Aleitamento materno em questão no Brasil
Enviada em 23/04/2020
De acordo com o pediatra Moisés Chencinski, a pressão da mídia e dos profissionais de saúde, podem contribuir negativamente para o aleitamento materno. Tal questão de saúde pública, faz com que mulheres enfrentem preconceitos e não tenham a conscientização adequada da amamentação.
Em primeira análise, devemos ter em mente que o ato de amamentar é natural, e não deveria ser visto como estranho a sociedade, porém isso se contradiz. Aproximadamente 94% das brasileiras que participaram da Pesquisa Global Lasinoh, afirma ter passado por um constrangimento ao dar de mamar. Segundo a filósofa Agnes Heller, o preconceito é a falta de coesão social, no qual caracteriza o problema enfrentado assidualmente pelas mulheres em seu dia a dia.
Além disso, segundo a OMS, bebês alimentados exclusivamente pelo leite materno, tendem a serem mais saudáveis e têm menos chances de serem obesos no futuro. Todavia, mulheres por medo ou falta de conhecimento, utilizam o leite em pó para a alimentação dos filhos. No ano de 2018, a Nestlé foi denunciada por propaganda enganosa e irregularidades nutricionais no seu leite.

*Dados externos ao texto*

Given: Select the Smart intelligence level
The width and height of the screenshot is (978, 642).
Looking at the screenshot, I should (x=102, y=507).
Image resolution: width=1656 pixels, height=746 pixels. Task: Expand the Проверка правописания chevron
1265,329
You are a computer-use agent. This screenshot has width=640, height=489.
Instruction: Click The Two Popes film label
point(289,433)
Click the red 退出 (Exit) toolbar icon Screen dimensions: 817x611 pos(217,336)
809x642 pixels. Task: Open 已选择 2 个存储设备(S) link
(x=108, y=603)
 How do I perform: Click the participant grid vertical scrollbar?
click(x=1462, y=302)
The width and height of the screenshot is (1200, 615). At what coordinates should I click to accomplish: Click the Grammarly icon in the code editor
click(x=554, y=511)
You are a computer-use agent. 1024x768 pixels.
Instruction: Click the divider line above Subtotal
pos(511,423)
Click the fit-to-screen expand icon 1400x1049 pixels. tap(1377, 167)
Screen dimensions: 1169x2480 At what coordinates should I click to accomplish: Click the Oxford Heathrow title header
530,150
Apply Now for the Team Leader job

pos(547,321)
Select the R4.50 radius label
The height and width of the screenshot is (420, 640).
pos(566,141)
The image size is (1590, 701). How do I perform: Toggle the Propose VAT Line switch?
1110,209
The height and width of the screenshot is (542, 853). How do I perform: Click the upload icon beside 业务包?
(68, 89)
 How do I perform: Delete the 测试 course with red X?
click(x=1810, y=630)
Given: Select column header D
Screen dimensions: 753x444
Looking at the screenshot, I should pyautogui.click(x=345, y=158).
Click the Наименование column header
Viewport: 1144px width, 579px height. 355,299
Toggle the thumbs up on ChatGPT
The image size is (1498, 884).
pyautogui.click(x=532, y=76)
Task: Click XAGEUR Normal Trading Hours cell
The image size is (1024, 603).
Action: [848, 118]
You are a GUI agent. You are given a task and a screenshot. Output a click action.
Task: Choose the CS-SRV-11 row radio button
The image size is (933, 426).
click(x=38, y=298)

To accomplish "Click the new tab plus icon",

Isso está de acordo com o médico David Morley, pois seu posicionamento é que a indústria lacticínia facilita o declínio da amamentação.
Portanto, cabe às instituições educacionais e ao Governo Federal trabalharem em conjunto para a resolução deste problema. Deverão proporcionar palestras, propagandas, através de recursos midiáticos que tenham por objetivo discutirem as formas de naturalização ao aleitamento materno, desconstrução mental e a conscientização sobre o caso.